9 July. Orange protesters at Drumcree come through fields in an attempt to attack St John's chapel at the bottom of the Garvaghy Road.
9 July. A petrol bomb is thrown into the grounds of Lurgan hospital, which is in the loyalist Mourneview area of the town.
9 July. A taxi driver is blocked by a group playing bagpipes and flutes near the Loyalist Fountain area of Derry. One of the group attempts to throw a bottle at the cab but is prevented a another member of the gang.
10 July. The presbytry of St Comgall's in Bangor is stoned. Several windows are broken.
10 July. A woman whose car is attacked twice in quick succession receives hospital treatment after the incidents in Bangor, County Down.
10 July. Up to 300 loyalists try to invade the Short Strand at the Albertbridge Road.
10 July. An SDLP councillor, Oran Keenan, from Antrim town, has his car seized and destroyed after a gang of loyalists stopped him at a road block.
10 July. St Mary's on the Hill chapel in Newtownabbey is attacked by a group of loyalists using petrol and paint bombs.
10 July. A nationalist motorist is ened with arrest by the RUC after he drives through a loyalist roadblock in Dunmurry outside Belfast. The man, Pearse McCann, says that one of the protesters grabbed him by the throat.
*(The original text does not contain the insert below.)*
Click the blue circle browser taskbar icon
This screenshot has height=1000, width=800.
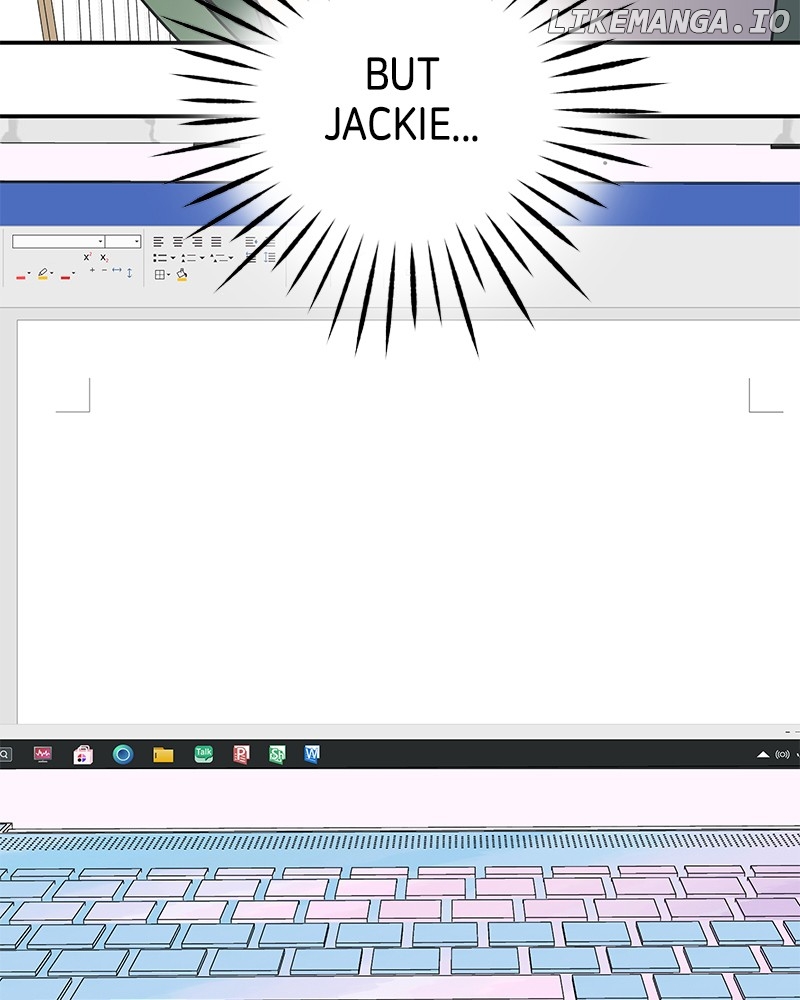[123, 754]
10/11 July. The Catholic chapel on the Doagh Road in Ballyclare is twice attacked by fire bombers. Petrol bombs are thrown at the chapel itself while a hall next to the church is damaged.
11 July. A device is thrown at the Village Inn pub in Dunloy. It fails to explode.
11 July. A short while later, British Army bomb experts are called to examine a device at the Rasharkin AOH hall.
11 July. A Catholic-owned pub near Annaghmore in County Armagh is attacked by petrol bombers.
11 July. Loyalists in Portadown intimidate businesses into closing in support of their protests.
11 July. A mother and her daughter are treated for shock after their car was attacked by Orange Order protesters in Portadown. The incident occurred close to the British Army barrier at the town centre end of Garvaghy Road.
11 July. Feystown Chapel, outside Glenarm in North Antrim, is firebombed. A window in the presbytry is broken and an inflammable liquid is poured in. Substantial damage is thought to have been sustained in the blaze.